In terms of Expedia shifting demand away, you know, we haven't really looked at it, to be honest, I wouldn't necessarily say that I have the same level of insight that Peter has over at Expedia, on this bit, but we'll have to take a look. What we are seeing is continued return of business demand into our hotels and continued strength of leisure, and also continued groups, meetings and events. The strength of government and SMEs, that might just be pulling business out of alternative accommodation into hotels. I can't tell you. I can tell you who they are, I can't necessarily tell you where they're coming from, fortunately they are staying with IHG brands, so we're doing really, really well during that as well.

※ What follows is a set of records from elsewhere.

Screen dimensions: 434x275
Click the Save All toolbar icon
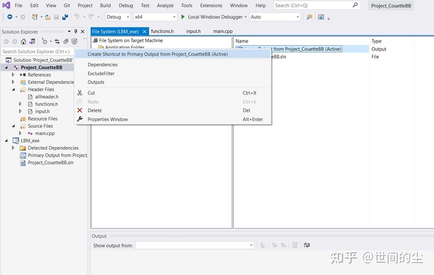tap(66, 17)
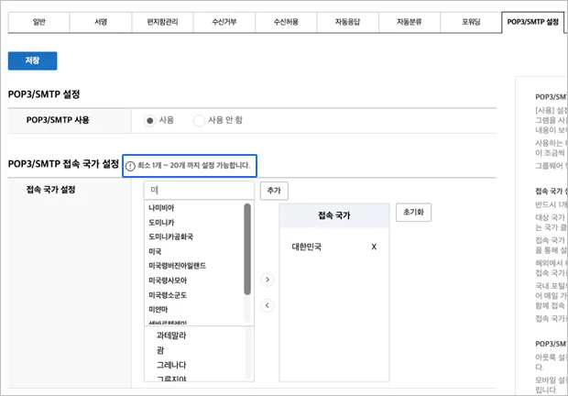The image size is (568, 396).
Task: Select 사용 radio button
Action: [x=151, y=120]
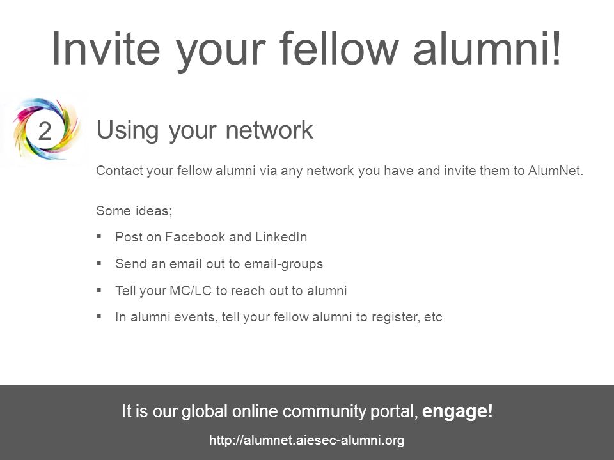Click the bold 'engage!' word in footer
The height and width of the screenshot is (460, 614).
pyautogui.click(x=457, y=411)
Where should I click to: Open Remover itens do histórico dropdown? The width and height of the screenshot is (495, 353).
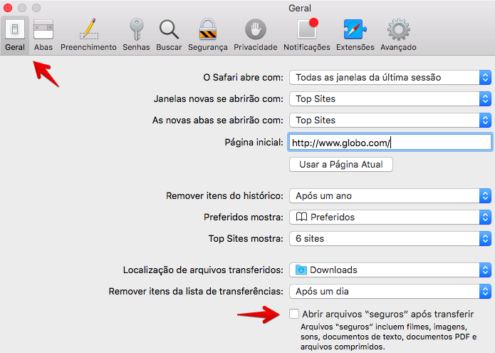point(390,196)
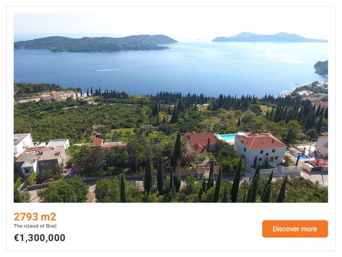Click the pale sky above the islands
The image size is (342, 257).
170,23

Alex Brignall (Equity Research Analyst)
Great. Thanks so much.
Operator (participant)
Thank you. That concludes our Q&A session for today. I'll hand back over to Keith Barr for any closing remarks.
Keith Barr (Group CEO)
Many thanks to all of you who joined the call, also thanks to many of you who I've had the privilege to work with closely over the years, and have some fantastic conversations and some great debates. It's been a real pleasure. I want to remind you that our second quarter update and financial results for the first half of the year will be announced on the eighth of August, I'm sure you look forward to spending time with Elie and Michael then. Again, I wish you all well, and I'll be, again, advising IHG on the sidelines for the remainder of the year and continues to go from strength to strength. Thanks, everyone. Take care and be well.
Operator (participant)
Thank you, ladies and gentlemen. This concludes today's call. Thank you for joining. You may now disconnect your lines.